**EXTRAIT DU TEXTE:**
>>
De l'autre côté de l'Europe, les Russes prennent le port de Trébizonde sur la Mer Noire et démontrent leurs qualités tactiques malgré leurs faibles moyens matériels. D'ailleurs, à  Marseille, le 20 avril, le premier contingent des armées du Tsar arrive pour se battre au côtés des Alliés en France. Il s'illustreront notamment au fort de la Pompelle ou près de Suippes (on trouve encore aujourd'hui des cimetières et chapelles en leur hommage) ainsi que dans la Marne. En Mésopotamie, les Anglais utilisent la rivière pour y employer des bateaux vapeur convertis en bases de feu de circonstance mais, le 23 avril, le général Lake échoue devant Sanna-I-Yat, notamment du fait des nombreux marécages qui deviennent des obstacles de manœuvre insurmontables avec les pluies diluviennes de la saison. 
Les Turcs, à leur tour, cherchent à mettre en pratique l'approche indirecte et s'attaquent aux postes anglais qui défendent le canal de Suez au nord du Sinaï (à Katia et Dueidar). Les forces britanniques parviennent in extremis à briser cet effort.  
Les tactiques défensives et la guerre de position s'appliquent également en montagne, sur le front italien notamment, avec toutes les spécificités de ce milieu. Les soldats se fortifient ainsi au Passo della Sentinella à près de 2 717 mètres d'altitude ou attaquent l'ennemi à 3000 mètres d'altitude pour s'emparer de cols stratégiques.
Alors que les duels d'artillerie et les coups de main su succèdent à Verdun presque quotidiennement (en particulier autour de la côte 304), les Allemands tâtent le terrain sur le front tenu par les Anglais à Ypres, Saint Eloi, entre Freinghien et Armentières, à Lens ou encore dans les zones de la Lys et de Loos.
Le 27 avril, trois dirigeables français, capacité davantage utilisée par l'adversaire, bombardent les gares d'Etain, de Bernsdorf et d'Arnaville, points de transit et de dépôt de la logistique allemande pour tenter de fragiliser les arrières de Berlin. En Irak, à Kut El Mara, le général Tonwnsend, encerclé depuis 143 jours, est contraint de se rendre avec 2970 soldats britanniques et 6000 combattants indiens. En Egypte occidentale, des patrouilles alliées parcourent le désert dans des automobiles blindées pour s'emparer des dépôts cachés. C'est en quelque sorte la répétition de l'action des SAS harcelant les arrières des Italiens comme de l'Afrika Korps en 1942-43.
<<
**EXTRAITS D'ENREGISTREMENTS:**
>>
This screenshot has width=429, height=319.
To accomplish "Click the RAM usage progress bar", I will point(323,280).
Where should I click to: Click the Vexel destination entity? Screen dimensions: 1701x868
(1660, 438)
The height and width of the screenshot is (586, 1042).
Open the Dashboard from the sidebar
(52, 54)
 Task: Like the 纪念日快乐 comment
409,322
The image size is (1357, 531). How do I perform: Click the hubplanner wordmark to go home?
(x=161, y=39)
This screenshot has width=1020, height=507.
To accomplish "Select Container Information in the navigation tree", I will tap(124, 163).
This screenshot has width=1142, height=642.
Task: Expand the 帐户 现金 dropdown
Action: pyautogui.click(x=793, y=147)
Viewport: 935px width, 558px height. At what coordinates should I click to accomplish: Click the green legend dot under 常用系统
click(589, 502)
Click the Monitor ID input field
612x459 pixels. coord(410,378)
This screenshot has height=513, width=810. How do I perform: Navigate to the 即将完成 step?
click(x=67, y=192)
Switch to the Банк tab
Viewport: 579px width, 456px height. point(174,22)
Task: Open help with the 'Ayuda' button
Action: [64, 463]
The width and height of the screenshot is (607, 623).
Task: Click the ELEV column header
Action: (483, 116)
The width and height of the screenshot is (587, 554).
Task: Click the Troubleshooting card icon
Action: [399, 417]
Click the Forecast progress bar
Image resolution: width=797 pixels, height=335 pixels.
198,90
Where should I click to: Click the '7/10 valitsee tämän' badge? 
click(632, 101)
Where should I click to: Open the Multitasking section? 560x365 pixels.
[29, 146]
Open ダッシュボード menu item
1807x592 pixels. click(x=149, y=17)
<<
**TRAVAIL À FAIRE:**
1. Répondez aux questions suivantes à l'aide du texte sur les combats d'avril.
(a) Quel port de la mer Noire les Russes prennent-ils ?
(b) À quelle altitude les soldats se fortifient-ils au Passo della Sentinella ?
(c) Combien de dirigeables français bombardent des gares le 27 avril ?
2. Poursuivez le texte sur les combats d'avril à la suite de sa dernière phrase.

**RÉPONSES ATTENDUES:**
1.
(a) Le port de Trébizonde.
(b) À près de 2 717 mètres d'altitude.
(c) Trois dirigeables.

2.
Fin avril et début mai, les Français regagnent près de 1000 mètres sur les pentes du Mort Homme au-dessus de Verdun et les aviateurs peuvent comptabiliser 31 avions ennemis abattus. L'auteur décrit les chiffres officiels des pertes allemandes (955ème liste en date du 28 avril) qui montre déjà, en 1916, l'ampleur du désastre humain du premier conflit mondial au moins pour ce belligérant : 712 515 tués, 1 761 115 blessés, 363 642 disparus (pour les officiers allemand il s'agit entre autre de 22 636 tués, 43 334 blessés et 3762 disparus). Malgré tout, du 4 au 8 mai, les Allemands, appuyés par leur artillerie lourde (qui bouleverse les positions) concentrent leurs efforts dans les tranchées verdunoises entre la côte 304 et le Mort Homme où ils prennent pieds (sans s'y maintenir) malgré la résistance héroïque française, en particulier aux alentours du bois d'Houdromont.
Des troupes de l'ANZAC rentrées des Dardanelles, rejoignent les Anglais en France, les Russes ne sont plus qu'à 160 km de Bagdad et les Alliés (troupes belges du colonel Molitor) s'emparent, en Afrique, de Kigali, capitale du Rwanda allemand. Bien plus loin, l'armée française a mené à bien une mission d'assistance militaire opérationnelle (pour utiliser un terme contemporain) en achevant, à Corfou, la réorganisation de l'armée serbe (mission militaire du général Mondésir). Le 13 mai, le lieutenant-colonel Rousset se fait l'écho du manque d'artillerie lourde en France pour s'opposer à celle de Berlin qui permet aux Allemands de mener leurs attaques.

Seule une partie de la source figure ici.